Red Rose closed its doors almost seven years ago, but the memory thrives with one of its own former baristas prospering across our continent (cannot stress enough how much Ms. Van Etten is succeeding in The States and Canada) representing what Murfreesboro, and a tolling, control-fueled relationship provided muse-wise during a short-stint live in this town. The guy tried to snuff her ambition, but no matter what pain and life experience he provided, she’s shining through in a classy fashion strumming guitars electric and acoustic, as well as an ukulele every now and then in a soft-grunge indie-folk singer/songwriter beat, debuting the album Tramp released by Jagjaguwar Records on February 7th. Utilizing a little over a year’s worth of work into the 12 track LP mixes the likes of a Julie Doirdon’s musical style and the consistently heard mannish vocals of Chan Marshall.
Tramp has recently landed Van Etten spots on Late Night with Jimmy Fallon and a really good interview/performance on CBC’s Q with Jion Ghameshi, bounding her commitment to the craft and the decent following worth the time and effort promoting Tramp, between finding places to crash around Brooklyn, NY, and proving to her unfortunate muse success is the best revenge.

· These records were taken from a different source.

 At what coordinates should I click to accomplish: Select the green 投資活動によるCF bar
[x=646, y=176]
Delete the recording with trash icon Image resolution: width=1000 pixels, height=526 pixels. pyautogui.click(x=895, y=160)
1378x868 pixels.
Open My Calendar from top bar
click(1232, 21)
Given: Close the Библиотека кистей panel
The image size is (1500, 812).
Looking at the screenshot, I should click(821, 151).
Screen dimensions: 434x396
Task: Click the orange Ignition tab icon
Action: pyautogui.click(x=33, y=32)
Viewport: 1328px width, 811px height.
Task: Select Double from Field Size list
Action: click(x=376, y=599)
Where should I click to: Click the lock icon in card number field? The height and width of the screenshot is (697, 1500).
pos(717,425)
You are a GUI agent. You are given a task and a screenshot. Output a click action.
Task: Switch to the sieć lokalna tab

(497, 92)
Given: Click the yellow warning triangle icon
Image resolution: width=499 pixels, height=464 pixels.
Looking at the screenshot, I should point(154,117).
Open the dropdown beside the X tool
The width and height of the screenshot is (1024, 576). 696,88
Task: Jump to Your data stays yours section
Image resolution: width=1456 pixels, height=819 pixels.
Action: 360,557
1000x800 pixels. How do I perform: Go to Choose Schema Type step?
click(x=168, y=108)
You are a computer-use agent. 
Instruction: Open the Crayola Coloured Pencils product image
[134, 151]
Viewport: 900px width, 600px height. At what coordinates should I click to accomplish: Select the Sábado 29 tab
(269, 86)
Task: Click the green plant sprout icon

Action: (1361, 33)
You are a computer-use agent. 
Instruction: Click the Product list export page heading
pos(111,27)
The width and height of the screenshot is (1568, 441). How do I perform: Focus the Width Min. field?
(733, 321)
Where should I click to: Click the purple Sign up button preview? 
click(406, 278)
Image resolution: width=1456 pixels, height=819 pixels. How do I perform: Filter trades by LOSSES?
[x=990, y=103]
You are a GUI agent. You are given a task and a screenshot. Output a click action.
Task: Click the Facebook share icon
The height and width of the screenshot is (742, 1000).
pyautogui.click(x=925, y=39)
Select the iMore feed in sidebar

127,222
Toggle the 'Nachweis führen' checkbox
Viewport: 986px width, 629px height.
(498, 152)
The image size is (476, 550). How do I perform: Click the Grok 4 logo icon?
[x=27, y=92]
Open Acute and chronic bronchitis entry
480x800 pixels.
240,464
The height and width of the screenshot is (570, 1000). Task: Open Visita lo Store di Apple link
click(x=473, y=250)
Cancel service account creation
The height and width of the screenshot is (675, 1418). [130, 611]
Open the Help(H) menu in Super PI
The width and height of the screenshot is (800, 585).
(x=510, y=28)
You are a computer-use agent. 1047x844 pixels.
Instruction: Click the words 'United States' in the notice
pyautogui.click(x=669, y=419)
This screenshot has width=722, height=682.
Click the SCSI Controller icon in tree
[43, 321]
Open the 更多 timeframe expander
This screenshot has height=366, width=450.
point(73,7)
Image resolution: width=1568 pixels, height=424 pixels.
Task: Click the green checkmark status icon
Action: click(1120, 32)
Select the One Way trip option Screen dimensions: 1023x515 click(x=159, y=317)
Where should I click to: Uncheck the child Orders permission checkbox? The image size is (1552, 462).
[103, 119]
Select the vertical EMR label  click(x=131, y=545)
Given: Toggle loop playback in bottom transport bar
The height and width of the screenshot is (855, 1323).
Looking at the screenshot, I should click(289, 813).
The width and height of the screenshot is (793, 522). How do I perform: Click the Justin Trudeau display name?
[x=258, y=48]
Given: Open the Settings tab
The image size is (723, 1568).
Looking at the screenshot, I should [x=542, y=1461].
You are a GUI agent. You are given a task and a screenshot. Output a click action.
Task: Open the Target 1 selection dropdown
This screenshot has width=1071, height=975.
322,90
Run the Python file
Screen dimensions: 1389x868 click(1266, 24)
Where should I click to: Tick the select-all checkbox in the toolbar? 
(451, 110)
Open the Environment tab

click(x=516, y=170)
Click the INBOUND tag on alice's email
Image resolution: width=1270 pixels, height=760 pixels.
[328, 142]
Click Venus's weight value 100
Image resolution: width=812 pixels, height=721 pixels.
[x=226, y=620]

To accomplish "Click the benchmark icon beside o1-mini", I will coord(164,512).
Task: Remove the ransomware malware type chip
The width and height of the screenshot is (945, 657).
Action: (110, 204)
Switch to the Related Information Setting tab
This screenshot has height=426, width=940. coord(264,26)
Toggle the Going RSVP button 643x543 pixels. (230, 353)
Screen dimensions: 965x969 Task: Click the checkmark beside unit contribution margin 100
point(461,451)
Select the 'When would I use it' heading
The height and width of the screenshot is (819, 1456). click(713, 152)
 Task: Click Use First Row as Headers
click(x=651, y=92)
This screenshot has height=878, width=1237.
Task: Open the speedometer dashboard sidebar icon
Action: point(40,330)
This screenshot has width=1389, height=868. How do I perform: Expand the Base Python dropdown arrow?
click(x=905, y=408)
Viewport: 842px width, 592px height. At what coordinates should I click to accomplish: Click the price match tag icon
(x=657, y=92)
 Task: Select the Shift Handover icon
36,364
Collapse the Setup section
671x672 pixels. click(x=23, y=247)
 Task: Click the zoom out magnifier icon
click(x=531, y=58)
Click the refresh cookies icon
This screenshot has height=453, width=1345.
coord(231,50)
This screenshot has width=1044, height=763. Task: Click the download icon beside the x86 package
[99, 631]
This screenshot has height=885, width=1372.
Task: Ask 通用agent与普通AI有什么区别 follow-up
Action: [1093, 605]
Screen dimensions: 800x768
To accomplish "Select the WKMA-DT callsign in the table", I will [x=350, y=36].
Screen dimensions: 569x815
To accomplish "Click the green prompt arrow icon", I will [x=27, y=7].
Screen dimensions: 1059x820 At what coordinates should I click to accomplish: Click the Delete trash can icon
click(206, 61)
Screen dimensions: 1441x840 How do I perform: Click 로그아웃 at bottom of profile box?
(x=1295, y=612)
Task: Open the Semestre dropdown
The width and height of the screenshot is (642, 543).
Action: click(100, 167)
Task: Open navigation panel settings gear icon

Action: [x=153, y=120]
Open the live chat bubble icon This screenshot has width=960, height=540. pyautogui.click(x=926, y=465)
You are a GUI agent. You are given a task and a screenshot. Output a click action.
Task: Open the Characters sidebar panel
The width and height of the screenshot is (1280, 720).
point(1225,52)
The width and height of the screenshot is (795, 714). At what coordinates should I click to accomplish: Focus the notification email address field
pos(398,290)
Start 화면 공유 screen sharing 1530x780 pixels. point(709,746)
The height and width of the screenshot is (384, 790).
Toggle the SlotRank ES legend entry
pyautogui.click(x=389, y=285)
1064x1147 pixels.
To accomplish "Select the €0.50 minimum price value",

The beginning track, “Warsaw,” states it with “I want to show you,” and the defending second track, “Give Out,” with “You’re the reason why I moved to the city/You’re why I’ll need to leave,” played to droning guitar strums. Similar notions are heard all the way through Tramps’ introspection with backup vocals sang by Bryce Dessner, a beautifully and almost exact pitch match of Stephen Merritt from the Magnetic Fields. Sparse use of the cello and floor toms for bass notes are ridiculous (in the good sense) on a couple tracks, and there’s even a good march of a song, “Magic Chords,” among everything in the latter half of the album as the production quality steps up track by track the same way every step of this singer’s journey heads.
Sharon Van Etten’s sold-out tour kept her up North for the past few months but gives way to a European stint through England, France, Amsterdam and Germany before landing her back on the West Coast the second half of this month. Her next local appearance will be Mercy Lounge April 26 a couple of days after a Knoxville appearance, if you’re out that way.